Fresnillo, Aktie

Fresnillo Aktie: Gewinn um 213 Prozent gestiegen

Veröffentlicht am: 14.08.2026 um 03:29 Uhr | Redaktion boerse-global.de

Fresnillo meldet für das erste Halbjahr 2026 einen Rekordgewinn von 1,46 Milliarden Dollar und hebt die Zwischendividende auf 43,4 US-Cents an. Die Produktionsziele bleiben unverändert.

Fresnillo verdreifacht Gewinn dank hoher Edelmetallpreise und erhöht Dividende
Glänzende Silbererze und Edelmetalle in einer professionellen, atmosphärischen Studioaufnahme mit weichem Licht. Illustration mit AI erstellt übermittelt durch boerse-global.de

Der Bergbaukonzern Fresnillo blickt auf ein außergewöhnlich starkes erstes Halbjahr 2026 zurück. Dank deutlich gestiegener Preise für Silber und Gold konnte das Unternehmen seinen Periodengewinn mehr als verdreifachen. Infolge dieser robusten Geschäftsentwicklung kündigte der Vorstand eine Anhebung der Zwischendividende an, während gleichzeitig die Prognose für die Investitionsausgaben präzisiert wurde.

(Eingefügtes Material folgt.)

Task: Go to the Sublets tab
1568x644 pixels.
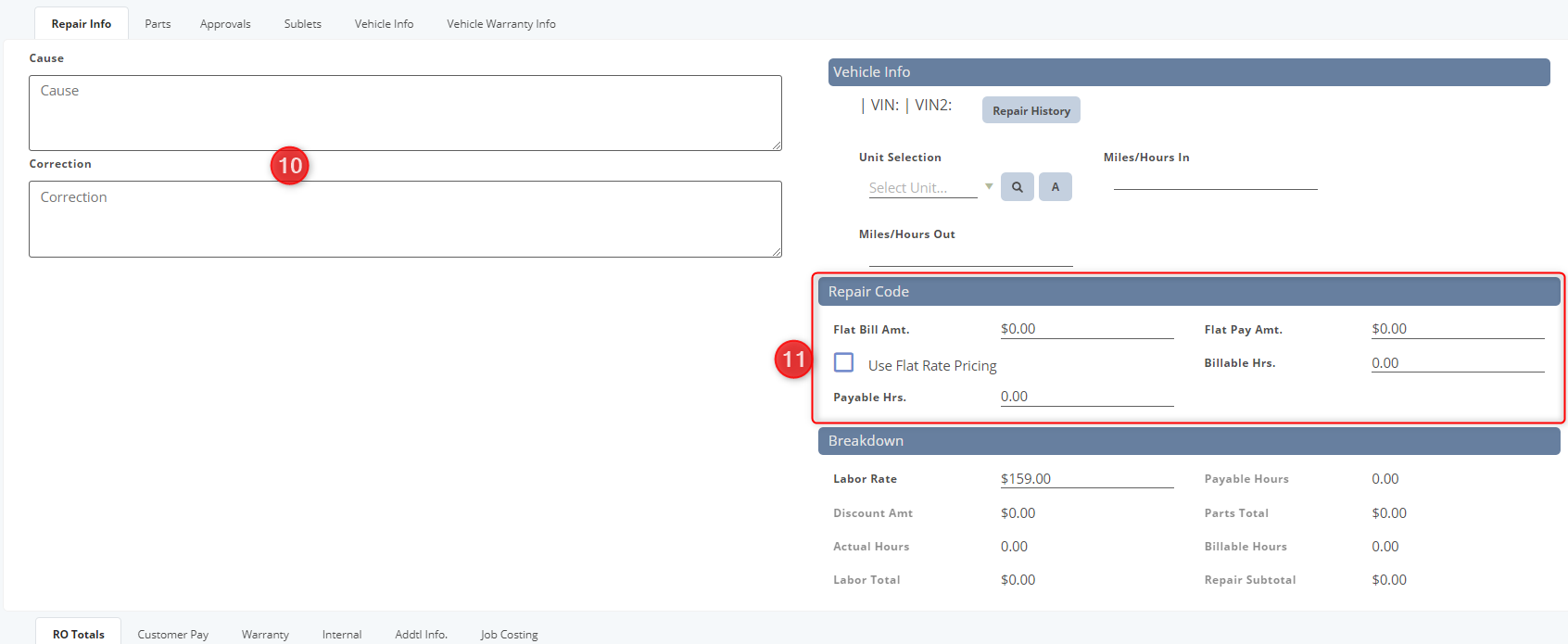Action: pyautogui.click(x=302, y=24)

Massive Steigerung bei Umsatz und Erträgen

In den ersten sechs Monaten des laufenden Jahres verzeichnete Fresnillo einen Umsatzanstieg um 74,7 Prozent auf 3,38 Milliarden US-Dollar. Die Entwicklung an den Edelmetallmärkten wirkte sich unmittelbar auf die Profitabilität des Konzerns aus. Der Bruttogewinn kletterte im Vergleich zum Vorjahreszeitraum um 130,7 Prozent auf 2,36 Milliarden US-Dollar.

Unter dem Strich erwirtschaftete das Unternehmen einen Gewinn von 1,46 Milliarden US-Dollar. Dies entspricht einer Steigerung um 213 Prozent gegenüber dem ersten Halbjahr des Vorjahres. Das bereinigte Ergebnis je Aktie belief sich auf 1,75 US-Dollar. Laut Unternehmensangaben verlief die Produktion an den verschiedenen Standorten planmäßig und entsprach den zu Jahresbeginn gesetzten Erwartungen.

Höhere Dividende und solide Bilanz

Die starke Cash-Generierung stärkt die Bilanz des Unternehmens erheblich. Zum Ende des Berichtszeitraums verfügte Fresnillo über einen Barmittelbestand von 2,50 Milliarden US-Dollar. In der ersten Jahreshälfte wurden insgesamt 236,2 Millionen US-Dollar für Investitionsprojekte aufgewendet.

Anteilseigner sollen direkt von der verbesserten Ertragslage profitieren. Fresnillo setzt die Zwischendividende auf 43,4 US-Cents pro Aktie fest. Wie Medienberichte am gestrigen Donnerstag bestätigten, entspricht dies einem Betrag von 0,3766 Euro je Anteilsschein. Die Auszahlung der Dividende ist für den 18. September 2026 vorgesehen.

Strategische Anpassungen und Marktreaktion

Für das restliche Geschäftsjahr bleibt die Konzernführung zuversichtlich und bestätigte die Produktionsziele für 2026. Gleichzeitig wurde die Prognose für die gesamten Investitionsausgaben auf eine Spanne zwischen 500 Millionen und 550 Millionen US-Dollar gesenkt. Die effiziente Umsetzung laufender Projekte ermöglichte diese Reduzierung des geplanten Kapitalbedarfs.

Die Analysten von Berenberg stuften den Wert am 5. August nach Sichtung des Halbjahresberichts weiterhin mit „Hold“ ein. Trotz der starken operativen Entwicklung konnte sich die Aktie der allgemeinen Marktentwicklung zuletzt nicht vollständig entziehen. Am gestrigen Donnerstag verzeichnete das Papier Kursverluste und ging bei 34,88 Euro aus dem Handel.

Damit beläuft sich das Minus seit Jahresbeginn auf 11 Prozent. Der Titel notiert aktuell rund 33 Prozent unter seinem 52-Wochen-Hoch. Dennoch unterstreichen die nun vorgelegten Geschäftszahlen die fundamentale Ertragskraft des Konzerns im aktuellen Marktumfeld.